↓
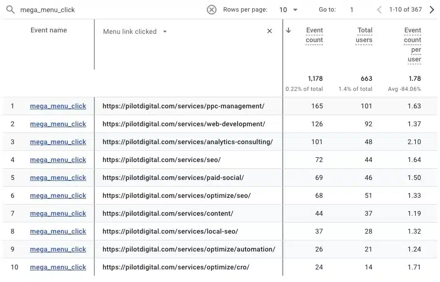Viewport: 440px width, 282px height.
Task: Sort by Event count column
Action: 314,35
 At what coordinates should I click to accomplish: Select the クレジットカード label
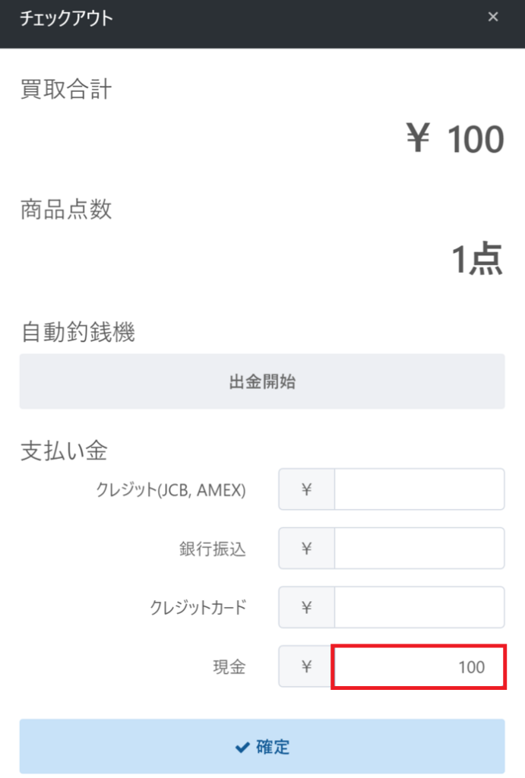coord(198,608)
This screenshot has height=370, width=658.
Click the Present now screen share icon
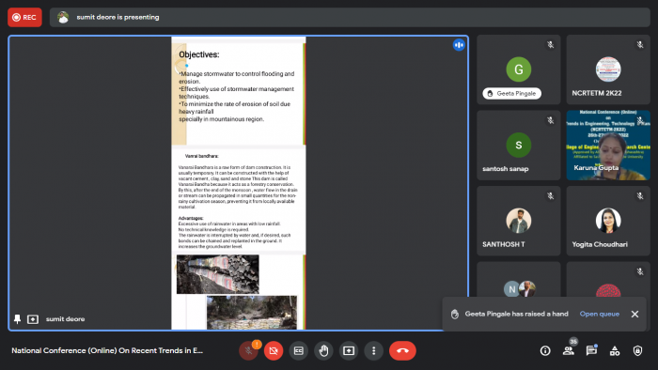(x=349, y=350)
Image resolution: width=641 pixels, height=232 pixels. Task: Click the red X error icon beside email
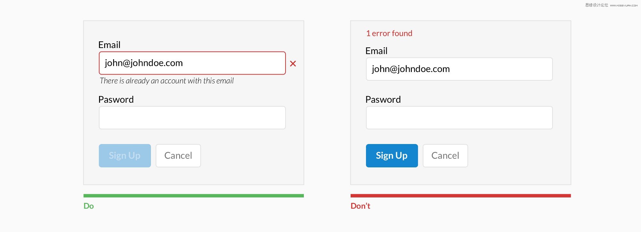click(x=293, y=64)
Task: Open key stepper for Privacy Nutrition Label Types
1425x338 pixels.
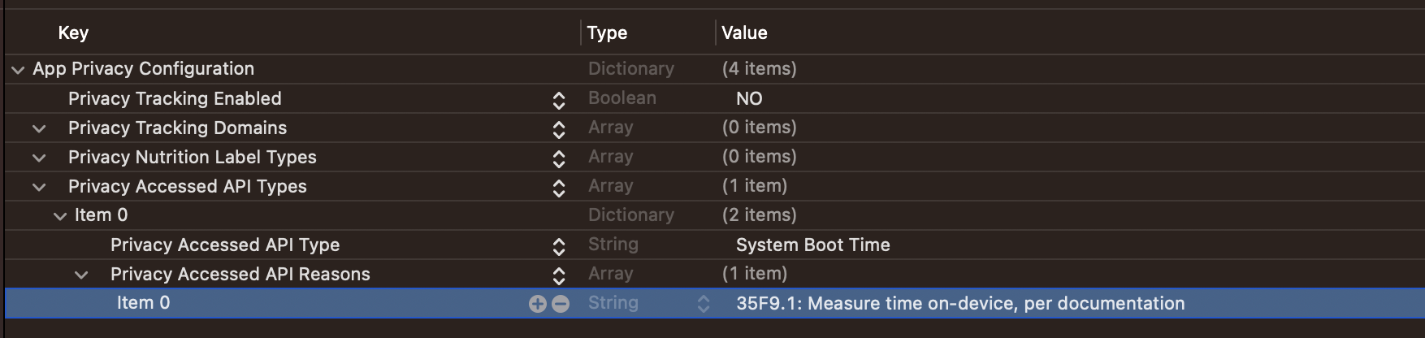Action: pyautogui.click(x=558, y=158)
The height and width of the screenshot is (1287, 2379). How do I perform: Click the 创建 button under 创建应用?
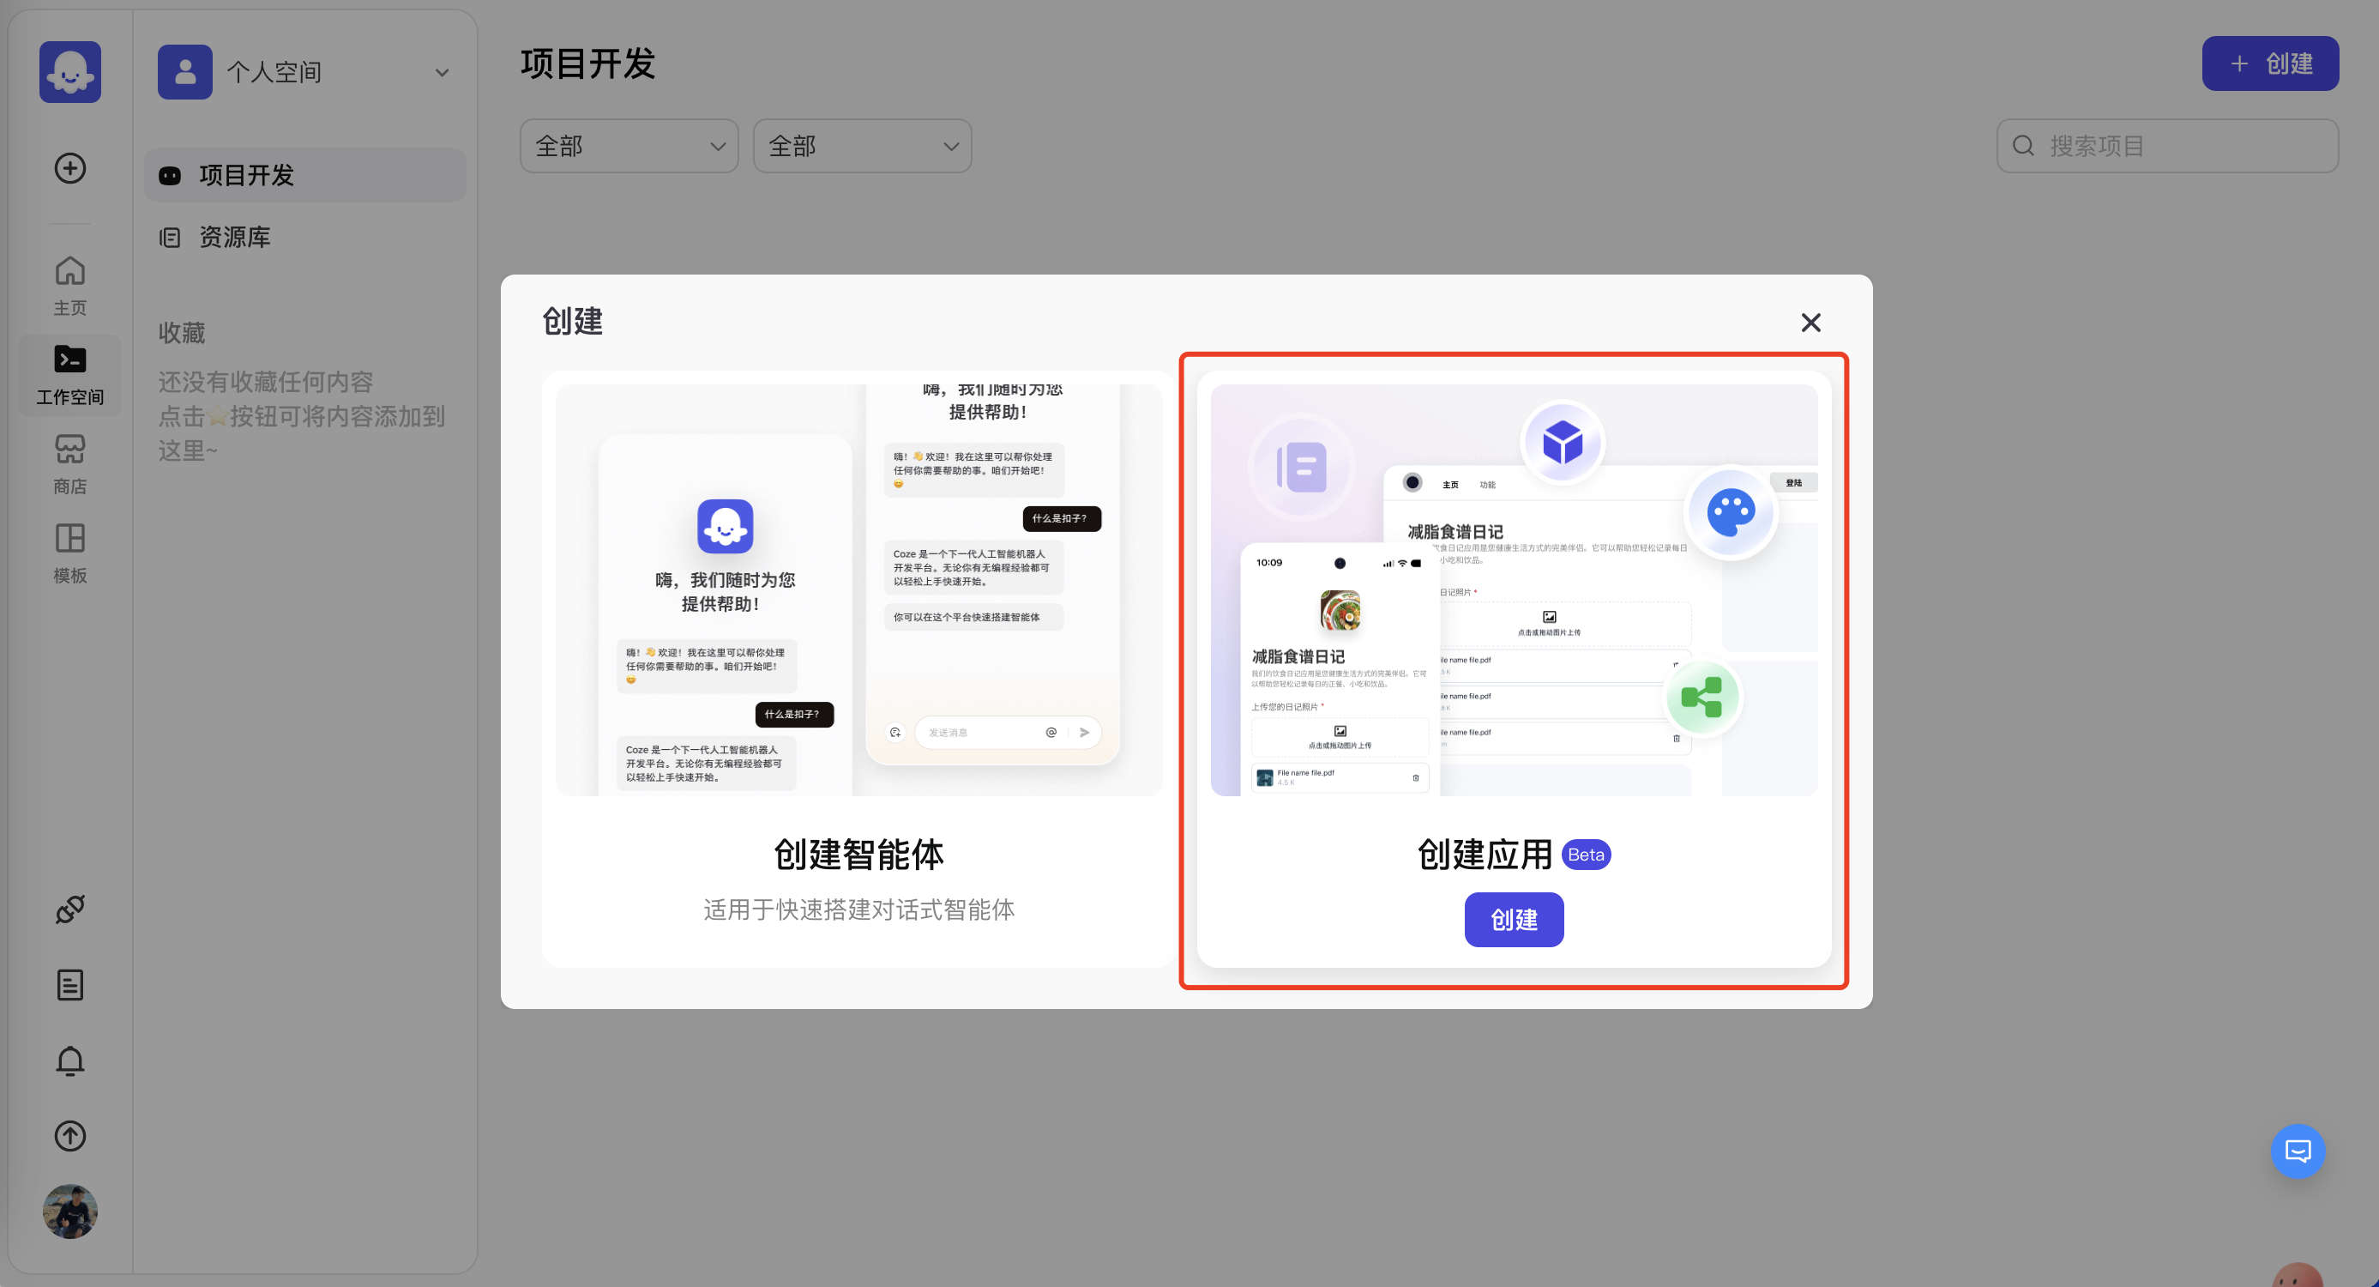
↑
* **Objective**
Update all of the material above by replacing every instance of "screenshot" with "image", leaving everything else unchanged. Leave the pictures out of your answer.

* **Exercise solution**
Viewport: 440px width, 282px height.
Task: Sort by Event count column
Action: 314,35
 At what coordinates should I click to accomplish: Select the クレジットカード label
coord(198,608)
This image has height=370, width=658.
Click the Present now screen share icon
(x=349, y=350)
Image resolution: width=641 pixels, height=232 pixels. Task: Click the red X error icon beside email
click(x=293, y=64)
Task: Open key stepper for Privacy Nutrition Label Types
1425x338 pixels.
Action: pyautogui.click(x=558, y=158)
The height and width of the image is (1287, 2379). How do I perform: Click the 创建 button under 创建应用?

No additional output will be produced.